In this connection the President said that he was sorry that the State Department had agreed to the hearings this morning. The Secretary also thought this had been unwise. The President believed the Senate Foreign Relations Committee and the House Foreign Affairs Committee made too heavy demands on the time of the State Department. He suggested that in the future when requests came for State Department officials to appear before the Committees that the former should take a firm line, indicating that they would appear for an hour and a half or some other set time and that after that time had elapsed they would have to leave for other appointments.
[Here follows discussion of unrelated subjects.]
The Secretary asked the President where we stood on the Big Three Meeting. The President replied that the situation stood as before, that no definite date had been set and it had been made clear to both the British and the French that there would be no meeting until all their troops had been taken out of Egypt. The President appeared to be thinking in terms of December 1 as a date when these meetings could begin. He said that this would have the advantage of allowing the Secretary to have a vacation in Key West before the meetings commenced.
The President talked briefly about his original invitation to Eden and Mollet to visit Washington. He said that he had made it very clear to Eden that the fact that we were willing to have such a meeting did not mean we would endorse what we have stood against. He had warned Eden therefore that there might be no communiqué or a split communiqué. The President told the Secretary that he thought this had averted any problem of seeming to endorse the British and French actions.

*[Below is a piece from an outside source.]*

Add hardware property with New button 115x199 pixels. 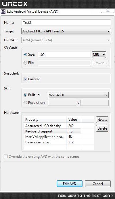pyautogui.click(x=102, y=120)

He added, however, that the State Department had misgivings on this score and he had, as the Secretary knew, therefore postponed the meeting.
[Here follows discussion of unrelated subjects.]
[Page 1114]Returning to the Suez crisis the President said he now believed that the British had not been in on the Israeli-French planning until the very last stages when they had no choice but to come into the operation. He had felt when the British originally denied collusion with the French and the Israelis that they were misleading us, but he had now come to the conclusion that they were telling the truth. One of the arguments the President cited to support this view was the long delay that took place between the time the British declared their intent to go into Egypt and the time they actually went in. He said that the British were meticulous military planners and he was sure that if they had been in on the scheme from the beginning that they would have seen to it that they were in a position to move into Egypt in a matter of hours after they declared their intention to do so.
The Secretary thought that the British having gone in should not have stopped until they had toppled Nasser. As it was they now had the worst of both possible worlds. They had received all the onus of making the move and at the same time had not accomplished their major purpose.
The President and the Secretary spoke again of the importance of getting UN police troops in Egypt as quickly as possible. The President said he did not see why they were assembling the troops at Naples. If he were running the operation he would move the troops in as they became available—in as small groups as fifty at a time if that were necessary. He felt the important thing was to get some UN troops moving in and some British and French troops started out.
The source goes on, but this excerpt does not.